When I came to Zinn's piece on your website, I was captivated once again, and found myself unable to stop re-reading it, being as moved by it as I had been before. He has the essence of the situation nailed, I think, and I want to point out to you what he says that I didn't see echoed anywhere else on your site in the telling of the story.

I think there's something that may be even more important for us to attend to than the end result of the trial of the Camden 28, where there was an acquittal. What laid the grounds for that was that after previous trials of people who'd broken into federal buildings and destroyed draft records, where testimony was limited to being about criminal charges of breaking and entering and the like, here testimony about what caused people to act was allowed. This is funny arithmetic, where a zeitgeist isn't because there's been a vote, but because there is a tide -- here, public sentiment had turned so against the war that the very grounds of the trial shifted so that the justice could triump. It's like what we could be part of today -- it's an encouragement not to give in to feelings of hopelessness, but to keep doing what we can in big ways and small to protest the heartlessness of our day. (How telling it was, about the madness that pervades humanity, that, as Zinn tells us: "...when I testified for the Milwaukee 14 the year before, and began to talk about Henry David Thoreau's ideas on civil disobedience, the judge stopped me cold, with words I have not been able to forget: 'You can't talk about that. That's getting to the heart of the matter.'")

Tell me more about where you are with the film. I am so stoked on the significance of your story that I'd like to see if there's anything I can do to help. I've just had a difficult time as the executive producer of a feature documentary, "CROP CIRCLES: Quest for Truth," which was dealing with another subject that I think has the power to change things. I am suffering great disappointment over the result, where, despite my producer title, I did not have creative control. Feeling thwarted in my objective to make a significant impact on consciousness with that film, I've got any eye open for getting involved in something that's better.

   posted by suzanne at 4:39 PM  

 

UNTHINKABLE EMAIL ABOUT AMERICAN IMPERIALISM

From old friend and listmember Irv Thomas, who has a list of his own
irvthom@u.washington.edu

I certainly appreciate your vision and continued energy for this wearying struggle. It is hard to see anything turning the course of it. But here is a very excellent analysis -- "The president's real goal in Iraq", by Jay Bookman, deputy editorial page editor of The Atlanta Journal-Constitution -- that I wanted to make sure you see.

Here's what I wrote to Irv:

Irv, my friend, this "blueprint for Bush's foreign and defense policy," drawn in 2,000, well before 9/11, gives a horrendous perspective that I haven't really wanted to digest since you sent it a few weeks ago.
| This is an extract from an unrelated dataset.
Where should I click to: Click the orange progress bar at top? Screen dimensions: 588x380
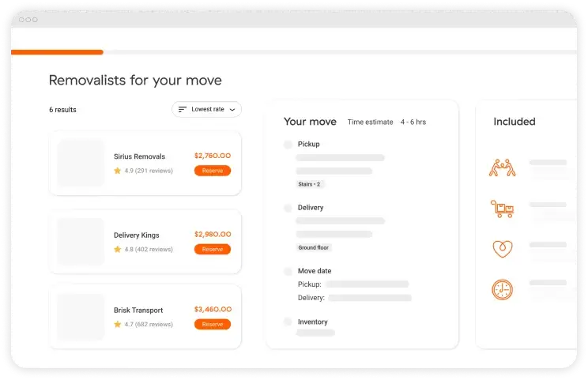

I feel like I want to be an ostrich, trusting that when push comes to shove we'll do better than what is so alien to how this country was founded. Somehow we can't be this blind, can we? If the answer is yes about this "lure of empire," I don't know what to think, other than that the dark calls up the light. Can't you feel yourself constantly prodded in some interior way to come up with what combats this mad administration? I am never without that feeling, and aware that with so many sharing this sentiment we may be inspired beyond our presumed capacities to counter the prevailing negative force.

And here are some quotes from Bookman's piece:

"This war, should it come, is intended to mark the official emergence of the United States as a full-fledged global empire, seizing sole responsibility and authority as planetary policeman. It would be the culmination of a plan 10 years or more in the making, carried out by those who believe the United States must seize the opportunity for global domination, even if it means becoming the 'American imperialists' that our enemies always claimed we were."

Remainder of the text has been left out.